Co zrobić, jeśli odnajdziemy siebie w powyższym opisie? Przede wszystkim warto uświadomić sobie, do czego prowadzi tego rodzaju zachowanie. Często wydaje nam się, że jeśli my będziemy dobre dla innych, to oni odwdzięczą nam się tym samym. W rzeczywistości często jest zupełnie inaczej: otoczenie przyzwyczaja się do tego, że zawsze może na nas liczyć i zaczyna traktować nasze przysługi jak coś oczywistego. Można powiedzieć, że obie strony takiej relacji wchodzą w określone role: jedna daje opiekę, a druga ją przyjmuje i nie zawsze jest gotowa na rewanż. Dlatego warto podkreślać, że choć chętnie komuś pomożemy, to czasem liczymy również na wzajemność. Jeśli zaś kolejna wyświadczana komuś przysługa naprawdę nie jest nam na rękę, zawsze mamy prawo mu jej odmówić. Ponadto trudno oczekiwać, że nasze potrzeby będą zaspokajane, jeśli nie będziemy skłonne głośno o nich mówić. W związku z tym nie bójmy się prosić o pomoc i uwierzmy, że na nią zasługujemy.
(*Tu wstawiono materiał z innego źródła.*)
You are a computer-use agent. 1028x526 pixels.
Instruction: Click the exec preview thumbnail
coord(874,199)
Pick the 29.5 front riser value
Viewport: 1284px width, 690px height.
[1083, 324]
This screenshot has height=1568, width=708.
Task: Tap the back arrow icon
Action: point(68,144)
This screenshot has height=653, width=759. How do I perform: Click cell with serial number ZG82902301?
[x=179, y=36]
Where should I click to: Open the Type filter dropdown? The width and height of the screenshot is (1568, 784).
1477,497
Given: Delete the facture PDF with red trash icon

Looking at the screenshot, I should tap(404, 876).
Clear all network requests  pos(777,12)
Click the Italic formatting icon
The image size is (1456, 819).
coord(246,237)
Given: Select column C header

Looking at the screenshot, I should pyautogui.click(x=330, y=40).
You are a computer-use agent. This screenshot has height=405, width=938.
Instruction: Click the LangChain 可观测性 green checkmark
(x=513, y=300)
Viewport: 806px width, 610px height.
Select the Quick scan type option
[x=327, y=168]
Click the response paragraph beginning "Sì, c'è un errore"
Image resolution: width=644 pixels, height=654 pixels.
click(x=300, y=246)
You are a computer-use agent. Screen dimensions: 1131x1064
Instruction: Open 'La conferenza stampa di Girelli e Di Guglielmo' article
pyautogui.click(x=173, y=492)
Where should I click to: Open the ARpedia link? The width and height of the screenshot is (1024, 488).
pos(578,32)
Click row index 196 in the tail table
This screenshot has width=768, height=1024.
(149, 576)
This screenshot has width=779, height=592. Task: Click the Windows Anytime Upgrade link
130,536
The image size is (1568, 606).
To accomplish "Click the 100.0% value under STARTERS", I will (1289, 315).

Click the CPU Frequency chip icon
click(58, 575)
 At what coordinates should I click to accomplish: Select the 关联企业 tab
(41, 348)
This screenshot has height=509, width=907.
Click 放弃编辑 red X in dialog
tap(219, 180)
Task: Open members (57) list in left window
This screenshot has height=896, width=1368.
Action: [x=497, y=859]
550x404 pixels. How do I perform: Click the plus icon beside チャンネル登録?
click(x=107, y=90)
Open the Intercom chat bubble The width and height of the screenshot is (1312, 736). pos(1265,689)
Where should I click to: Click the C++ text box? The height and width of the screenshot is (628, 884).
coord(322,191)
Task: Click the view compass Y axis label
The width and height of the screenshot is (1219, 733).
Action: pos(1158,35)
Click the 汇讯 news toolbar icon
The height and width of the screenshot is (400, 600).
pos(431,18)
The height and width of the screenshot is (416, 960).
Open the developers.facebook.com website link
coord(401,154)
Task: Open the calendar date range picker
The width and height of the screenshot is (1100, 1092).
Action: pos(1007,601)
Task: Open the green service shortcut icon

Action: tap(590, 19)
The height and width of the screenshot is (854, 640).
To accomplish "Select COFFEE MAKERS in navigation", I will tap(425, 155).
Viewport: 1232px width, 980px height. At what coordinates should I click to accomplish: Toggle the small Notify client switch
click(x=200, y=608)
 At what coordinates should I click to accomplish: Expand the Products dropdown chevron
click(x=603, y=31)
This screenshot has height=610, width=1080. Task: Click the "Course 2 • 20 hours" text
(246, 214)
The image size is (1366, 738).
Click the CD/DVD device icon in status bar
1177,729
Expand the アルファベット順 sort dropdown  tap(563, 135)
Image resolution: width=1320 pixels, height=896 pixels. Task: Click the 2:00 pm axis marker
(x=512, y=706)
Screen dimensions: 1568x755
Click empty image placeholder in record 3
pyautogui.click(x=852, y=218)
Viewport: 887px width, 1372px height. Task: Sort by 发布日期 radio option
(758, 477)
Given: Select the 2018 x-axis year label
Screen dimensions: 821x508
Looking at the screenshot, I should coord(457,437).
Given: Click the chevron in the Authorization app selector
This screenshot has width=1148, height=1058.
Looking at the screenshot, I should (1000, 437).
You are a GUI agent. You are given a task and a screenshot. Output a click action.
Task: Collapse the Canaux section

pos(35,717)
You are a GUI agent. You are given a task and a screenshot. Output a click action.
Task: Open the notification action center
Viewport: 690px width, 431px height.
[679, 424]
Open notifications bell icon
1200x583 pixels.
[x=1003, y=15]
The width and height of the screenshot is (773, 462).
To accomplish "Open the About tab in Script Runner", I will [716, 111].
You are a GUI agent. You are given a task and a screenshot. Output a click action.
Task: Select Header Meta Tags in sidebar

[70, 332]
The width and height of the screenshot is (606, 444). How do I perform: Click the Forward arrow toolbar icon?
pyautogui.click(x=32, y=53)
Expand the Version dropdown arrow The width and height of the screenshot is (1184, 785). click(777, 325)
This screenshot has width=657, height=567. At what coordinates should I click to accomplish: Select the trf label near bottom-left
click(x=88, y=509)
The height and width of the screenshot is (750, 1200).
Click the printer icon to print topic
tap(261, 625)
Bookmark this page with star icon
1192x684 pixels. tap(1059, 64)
To samo tyczy się pracy zawodowej: rzadko zdarza się, by pracodawca sam zaproponował pracownikowi podwyżkę, więc jeśli mamy na nią nadzieję, powinnyśmy powiedzieć mu o tym wprost. Badanie przeprowadzone przez Harvard Business Review wykazało, że tylko 7 procent kobiet posiadających wyższe wykształcenie negocjuje swoją pensję z pracodawcą – dla porównania, w przypadku mężczyzn odsetek ten sięga 57 procent. Ten kontrast dobitnie pokazuje, jak stereotypowo zachowujemy się w codziennym życiu i jakie realne konsekwencje ponosimy z tego powodu.

Zachowanie „grzecznych dziewczynek” często wynika z ich niskiego poczucia własnej wartości. Podświadomie czują, że zasługują na gorsze traktowanie i wydaje im się, że muszą starać się dwa razy bardziej niż inni. Jeśli więc naprawdę chcemy zerwać z tym schematem, musimy popracować nad wiarą w siebie i umiejętnością opiekowania się sobą. Nie da się normalnie funkcjonować, nieustannie poświęcając własne potrzeby na rzecz innych. Jeżeli chcemy, by otoczenie nas szanowało i się z nami liczyło – musimy same się o to zatroszczyć. Nie zaniedbujmy swojego relaksu, pasji czy kariery tylko po to, by zadowolić innych. Pilnujmy swoich interesów i wyznaczajmy granice. Nie bez powodu mówi się, że „grzeczne dziewczynki idą do nieba, a niegrzeczne tam, gdzie chcą”.